Arbeitsanweisungen
1. Wie viele Jahre nimmt das Studium der ayurvedischen Heilkunst in Indien laut dem Text über Wellness-Angebote mindestens in Anspruch?
2. Führen Sie den Text über Wellness-Angebote im Anschluss an seinen letzten Satz weiter.

Ein Blick in die derzeit verfügbaren „Wellness-Glossare“ zeigt, dass sie fast ausnahmslos eines gemein haben: sie listen hauptsächlich (in der Regel 70 % bis 90 % der Begriffe) medizinische Therapien auf. Es werden aber typischerweise nur Äußerlichkeiten, Zeremonien entlehnt und als „Event“ zelebriert. Da wird ein Stirnguss mit angewärmten Öl als „Ayurveda“, das Schwenken eines Räucherstäbchens über einem vermeintlichen Akupunkturpunkt als TCM (traditionelle chinesische Medizin) oder eine Stunde Leibesübungen bei fremdländischer Musik als Qi Gong, ein Badezusatz mit fraglichem Algenextrakt als „Thalassotherapie“ verkauft.

Schlichtweg ignoriert wird dabei, dass etwa das Studium der ayurvedischen Heilkunst in Indien immerhin einen Zeitraum von mindestens 6 Jahren in Anspruch nimmt, der Stirnguss auf Bestellung Gefahr läuft, ein ganzes, profundes Medizinsystem auf schiere Äußerlichkeiten zu reduzieren. Ignoriert wird, dass Thalassotherapie viel mehr ist als das Versatzstück Algenextrakt, dass auch Naturheilkunde kompetent und zielgerichtet eingesetzt werden muss, wenn erwünschte Wirkungen erzielt und unerwünschte Wirkungen vermieden werden sollen. Gemein ist allen diesen und vielen anderen in den einschlägigen Glossaren gelisteten „Therapien“ , dass sie, teilweise über Jahrhunderte, sich entwickelt haben bzw. entwickelt wurden, um zielgerichtet eine Erkrankung (oft einen durchaus ausschließlich subjektiv als unbefriedigend empfundenen Gesundheitszustand) in einer gewünschten Richtung zu beeinflussen. Der Begriff „Therapie“ impliziert immer zwei Fragen: was soll therapiert werden, und was soll erreicht werden.

Perspektiven

Horx prophezeit, dass sich das als ökonomisches Strohfeuer herausstellen wird: „Viele Wellness-Angebote der ersten Generation haben überwiegend an den Symptomen angesetzt. Sie benutzten den Wellness-Begriff als „Marker“, ohne sich wesentlich um Hintergründe, Anwendungen und sozialen Kontakt zu kümmern. Oft wurde Stresserleichterung auf einfachen (Produkt-)wegen versprochen. Dies führt in den kommenden Jahren zu einer gewissen Ermüdung. Das Phänomen Wellness wird beliebig und zum Teil unglaubwürdig, weil es allzu sehr als reiner Marketingbegriff benutzt wird. Das Trittbrettfahrer- Syndrom wird dieses Glaubwürdigkeitsproblem verstärken“.

Das wird wohl vorhersehbares Schicksal der vielen banalen, teilweise schon fast skurrilen Angebote sein, die mit dem Begriff Wellness aufgewertet werden sollen und uns etwa im Supermarkt oder an der Tankstelle begegnen: Wellness-Brötchen, Wellness-Shampoos, Wellness-Limonaden und Edel-Spirituosen bis hin zum Wellness-Futter für den Goldhamster. Das wird (hoffentlich) auch Schicksal des Wildwuchses sein, der sich derzeit allenthalben breit macht: da wird eine „Behandlung“ mit einem obskuren technischen Gerät als „naturheilkundliche Ausleitung“ verkauft, werden viele der oben genannten und andere, abstruse „Therapien“ mehr oder weniger unverhohlen auch und gerade bei vielen weit verbreiteten Gesundheitsproblemen als Lösung angeboten.

Lernmaterial
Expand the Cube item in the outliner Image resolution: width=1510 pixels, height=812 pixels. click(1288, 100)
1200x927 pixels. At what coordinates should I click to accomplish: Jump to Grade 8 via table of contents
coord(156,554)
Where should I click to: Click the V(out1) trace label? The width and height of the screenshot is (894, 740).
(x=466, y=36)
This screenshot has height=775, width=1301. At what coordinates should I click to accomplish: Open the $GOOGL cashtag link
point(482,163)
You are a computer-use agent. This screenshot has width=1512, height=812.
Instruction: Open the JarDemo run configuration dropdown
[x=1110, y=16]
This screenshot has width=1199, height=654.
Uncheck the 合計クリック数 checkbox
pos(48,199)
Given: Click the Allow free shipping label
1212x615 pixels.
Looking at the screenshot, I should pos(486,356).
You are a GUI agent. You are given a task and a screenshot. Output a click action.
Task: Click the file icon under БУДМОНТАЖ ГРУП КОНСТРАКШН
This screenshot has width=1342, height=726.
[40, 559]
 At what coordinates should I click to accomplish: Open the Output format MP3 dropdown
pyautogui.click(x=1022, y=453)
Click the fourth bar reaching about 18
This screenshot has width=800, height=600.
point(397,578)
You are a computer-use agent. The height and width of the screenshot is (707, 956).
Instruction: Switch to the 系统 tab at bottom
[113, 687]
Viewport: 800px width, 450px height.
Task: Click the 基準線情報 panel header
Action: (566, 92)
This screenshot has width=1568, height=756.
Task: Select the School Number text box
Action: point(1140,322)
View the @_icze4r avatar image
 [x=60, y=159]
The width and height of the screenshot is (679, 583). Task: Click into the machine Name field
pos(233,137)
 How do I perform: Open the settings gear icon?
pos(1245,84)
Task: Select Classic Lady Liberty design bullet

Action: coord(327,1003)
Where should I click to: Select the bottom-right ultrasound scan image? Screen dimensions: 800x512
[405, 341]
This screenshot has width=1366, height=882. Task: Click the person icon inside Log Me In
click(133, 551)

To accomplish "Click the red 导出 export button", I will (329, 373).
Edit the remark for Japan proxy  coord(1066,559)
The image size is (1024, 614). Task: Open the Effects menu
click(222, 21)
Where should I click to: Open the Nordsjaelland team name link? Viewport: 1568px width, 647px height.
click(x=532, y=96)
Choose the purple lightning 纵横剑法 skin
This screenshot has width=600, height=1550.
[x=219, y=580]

Ergebnisse je Aufgabe
1. Mindestens 6 Jahre.

2.
Es wird im Folgenden zu klären sein, ob und wie Wellness in Zukunft nachgefragt werden wird. Die Zukunft gehört, um nochmals Horx zu zitieren, einen anderen Art von Wellness, er nennt sie „Wellness II“: Ein aus modernen Problemen und Spannungen geborener Aspekt: Wellness als ein höheres Bewusstsein für die eigene Person, für Wünsche, Träume und Defizite des Individuums. Eine andere Dimension jenseits der Produktwelt. Er fordert neue soziale und kognitive Kompetenzen.

Wellness und Sozialversicherung

Wellness und moderne Medizin waren nie zwei voneinander unabhängige Entitäten. Der größte Teil der Engagierten, die Wesentliches zur konzeptionellen Entwicklung eines modernen Wellnesskonzeptes beigetragen haben, waren Ärzte. Triebfeder war und ist nicht zuletzt das Erleben der Grenzen des Medizinsystems. Wenn man diese analysiert, wird klar, was Bestandteil eines darüber hinausgehenden, ganzheitlichen Wellness-Angebots sein muss.

Beschränkung auf das „Notwendige“

Ein häufig vorgebrachter Kritikpunkt an „der Medizin“ ist, dass sie nicht wirklich auf die individuellen Bedürfnisse des Einzelnen eingehe. Das stimmt tatsächlich – ist aber „systemimmanent“, denn Grundlage unseres Gesundheitswesens ist das oft zitierte Solidarprinzip. Jedes Mitglied einer Gemeinschaft beteiligt sich mit einer vertretbaren Summe Geldes an einem Solidartopf, der dann für jedes Mitglied der Gemeinschaft im Krankheitsfall das Risiko, eventuell notwendige, sonst unerschwinglich teuere Behandlungskosten nicht bezahlen zu können, in Grenzen halten soll.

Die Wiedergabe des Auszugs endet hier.